Aliados do presidente Luiz Inácio Lula da Silva avaliam que a agenda do 2 de julho na Bahia pode expor o governo a constrangimentos. O encontro público está previsto para ocorrer em Salvador, durante as celebrações da Independência da Bahia. A preocupação aumentou após a 9ª fase da Operação Compliance Zero, que teve o senador Jaques Wagner como um dos alvos. Interlocutores apontam risco de desgaste político em meio à repercussão do caso.

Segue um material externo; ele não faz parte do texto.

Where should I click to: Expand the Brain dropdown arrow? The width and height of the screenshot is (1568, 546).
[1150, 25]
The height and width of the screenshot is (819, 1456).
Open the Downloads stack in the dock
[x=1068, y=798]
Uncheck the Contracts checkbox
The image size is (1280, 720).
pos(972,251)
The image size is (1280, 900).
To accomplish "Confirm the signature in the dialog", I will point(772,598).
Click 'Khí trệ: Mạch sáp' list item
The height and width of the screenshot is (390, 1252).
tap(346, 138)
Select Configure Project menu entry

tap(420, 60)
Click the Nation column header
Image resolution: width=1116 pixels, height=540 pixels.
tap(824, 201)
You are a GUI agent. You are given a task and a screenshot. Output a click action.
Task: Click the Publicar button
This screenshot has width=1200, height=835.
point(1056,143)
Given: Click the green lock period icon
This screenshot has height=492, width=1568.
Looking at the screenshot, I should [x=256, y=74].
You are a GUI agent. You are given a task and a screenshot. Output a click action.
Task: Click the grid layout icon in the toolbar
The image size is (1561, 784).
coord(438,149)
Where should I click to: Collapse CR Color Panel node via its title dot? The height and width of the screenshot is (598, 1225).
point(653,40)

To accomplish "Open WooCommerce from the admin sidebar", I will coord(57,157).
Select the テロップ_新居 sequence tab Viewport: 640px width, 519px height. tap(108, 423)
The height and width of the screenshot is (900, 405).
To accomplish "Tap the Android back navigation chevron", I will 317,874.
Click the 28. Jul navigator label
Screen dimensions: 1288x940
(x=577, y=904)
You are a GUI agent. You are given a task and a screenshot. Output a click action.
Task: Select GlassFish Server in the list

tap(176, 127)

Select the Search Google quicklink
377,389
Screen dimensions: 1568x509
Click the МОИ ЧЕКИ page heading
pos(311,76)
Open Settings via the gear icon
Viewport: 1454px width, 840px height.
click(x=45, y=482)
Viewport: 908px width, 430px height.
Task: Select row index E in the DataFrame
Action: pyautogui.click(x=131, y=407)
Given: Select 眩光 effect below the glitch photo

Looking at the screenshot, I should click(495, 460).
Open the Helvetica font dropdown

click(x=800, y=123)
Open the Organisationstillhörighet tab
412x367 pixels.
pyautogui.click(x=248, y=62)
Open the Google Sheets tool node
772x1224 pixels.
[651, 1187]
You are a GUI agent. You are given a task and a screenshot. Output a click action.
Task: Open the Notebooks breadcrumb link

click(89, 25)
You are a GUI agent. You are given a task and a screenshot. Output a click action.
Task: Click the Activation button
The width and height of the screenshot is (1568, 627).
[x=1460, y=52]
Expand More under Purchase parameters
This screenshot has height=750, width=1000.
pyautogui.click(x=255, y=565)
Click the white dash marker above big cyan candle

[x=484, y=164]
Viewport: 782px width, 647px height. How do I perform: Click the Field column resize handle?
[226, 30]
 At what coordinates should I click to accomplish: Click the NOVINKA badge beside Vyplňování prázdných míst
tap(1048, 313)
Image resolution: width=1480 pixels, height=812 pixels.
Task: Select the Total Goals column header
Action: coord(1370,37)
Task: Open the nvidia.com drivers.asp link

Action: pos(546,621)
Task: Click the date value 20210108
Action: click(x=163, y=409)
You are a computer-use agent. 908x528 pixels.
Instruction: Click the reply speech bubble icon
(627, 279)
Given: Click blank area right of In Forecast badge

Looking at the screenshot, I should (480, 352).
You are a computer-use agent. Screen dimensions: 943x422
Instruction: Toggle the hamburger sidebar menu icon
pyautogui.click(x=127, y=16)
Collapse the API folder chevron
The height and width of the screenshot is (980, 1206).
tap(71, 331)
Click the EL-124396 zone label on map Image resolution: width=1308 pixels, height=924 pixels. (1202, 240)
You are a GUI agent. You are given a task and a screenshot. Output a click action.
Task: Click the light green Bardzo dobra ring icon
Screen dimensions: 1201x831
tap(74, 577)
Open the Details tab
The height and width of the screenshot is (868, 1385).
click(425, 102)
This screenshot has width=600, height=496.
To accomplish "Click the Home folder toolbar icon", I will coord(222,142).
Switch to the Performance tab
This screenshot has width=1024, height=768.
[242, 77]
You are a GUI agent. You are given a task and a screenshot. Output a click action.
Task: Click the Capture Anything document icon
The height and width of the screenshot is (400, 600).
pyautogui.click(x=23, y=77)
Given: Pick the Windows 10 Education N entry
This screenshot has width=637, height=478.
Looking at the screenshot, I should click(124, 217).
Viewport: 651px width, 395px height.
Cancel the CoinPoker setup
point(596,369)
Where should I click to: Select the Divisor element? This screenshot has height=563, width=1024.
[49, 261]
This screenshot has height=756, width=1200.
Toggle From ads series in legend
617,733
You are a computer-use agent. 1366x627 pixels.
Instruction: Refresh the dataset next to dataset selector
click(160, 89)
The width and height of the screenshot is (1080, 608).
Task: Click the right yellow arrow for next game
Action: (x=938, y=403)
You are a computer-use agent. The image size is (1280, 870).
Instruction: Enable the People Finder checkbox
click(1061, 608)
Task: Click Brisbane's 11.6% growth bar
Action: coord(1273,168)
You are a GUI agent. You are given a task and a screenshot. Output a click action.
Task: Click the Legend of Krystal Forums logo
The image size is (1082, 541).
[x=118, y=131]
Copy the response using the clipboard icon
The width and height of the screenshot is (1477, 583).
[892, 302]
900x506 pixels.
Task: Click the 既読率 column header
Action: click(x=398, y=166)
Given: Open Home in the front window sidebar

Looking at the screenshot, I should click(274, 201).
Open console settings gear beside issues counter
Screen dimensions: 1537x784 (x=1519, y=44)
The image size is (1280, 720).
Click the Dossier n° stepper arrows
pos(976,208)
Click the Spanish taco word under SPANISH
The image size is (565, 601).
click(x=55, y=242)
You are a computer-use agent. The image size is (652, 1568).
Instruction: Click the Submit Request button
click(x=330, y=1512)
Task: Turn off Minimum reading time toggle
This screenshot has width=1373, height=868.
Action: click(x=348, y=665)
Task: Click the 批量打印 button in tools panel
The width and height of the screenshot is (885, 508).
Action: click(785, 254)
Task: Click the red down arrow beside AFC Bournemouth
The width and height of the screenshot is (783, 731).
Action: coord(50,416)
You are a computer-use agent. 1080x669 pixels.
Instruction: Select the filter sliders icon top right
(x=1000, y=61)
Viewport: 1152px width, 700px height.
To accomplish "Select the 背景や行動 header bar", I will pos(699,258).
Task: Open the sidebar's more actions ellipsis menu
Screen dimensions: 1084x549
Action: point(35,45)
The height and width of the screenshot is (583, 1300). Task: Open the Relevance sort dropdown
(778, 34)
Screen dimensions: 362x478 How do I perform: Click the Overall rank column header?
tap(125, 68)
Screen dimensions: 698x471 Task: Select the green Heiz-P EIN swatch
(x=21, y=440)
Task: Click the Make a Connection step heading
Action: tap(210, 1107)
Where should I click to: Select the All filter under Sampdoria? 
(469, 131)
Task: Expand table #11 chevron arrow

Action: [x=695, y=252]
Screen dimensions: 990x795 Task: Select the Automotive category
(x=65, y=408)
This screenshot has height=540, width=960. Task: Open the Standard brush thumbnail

Agenda do presidente na Bahia inclui participação em evento cívico tradicional, considerado estratégico para a base governista no estado. A avaliação entre aliados é que a presença de Lula ao lado de Wagner pode gerar questionamentos públicos e ampliar a pressão política. Nos bastidores, integrantes do governo discutem formas de reduzir a exposição e controlar o impacto da repercussão da operação da Polícia Federal. A data, marcada por simbolismo histórico, aumenta a visibilidade do encontro.
Encontro entre Lula e Wagner está previsto para ocorrer em meio à tentativa do governo de administrar a crise política. Segundo relatos de aliados, há temor de uma “saia justa” durante a cerimônia oficial, com possíveis questionamentos da imprensa e da oposição. A expectativa é de que o cenário seja monitorado de perto pelo Palácio do Planalto, que avalia os efeitos políticos da situação. O episódio ocorre em um momento de atenção redobrada sobre a base governista no Congresso.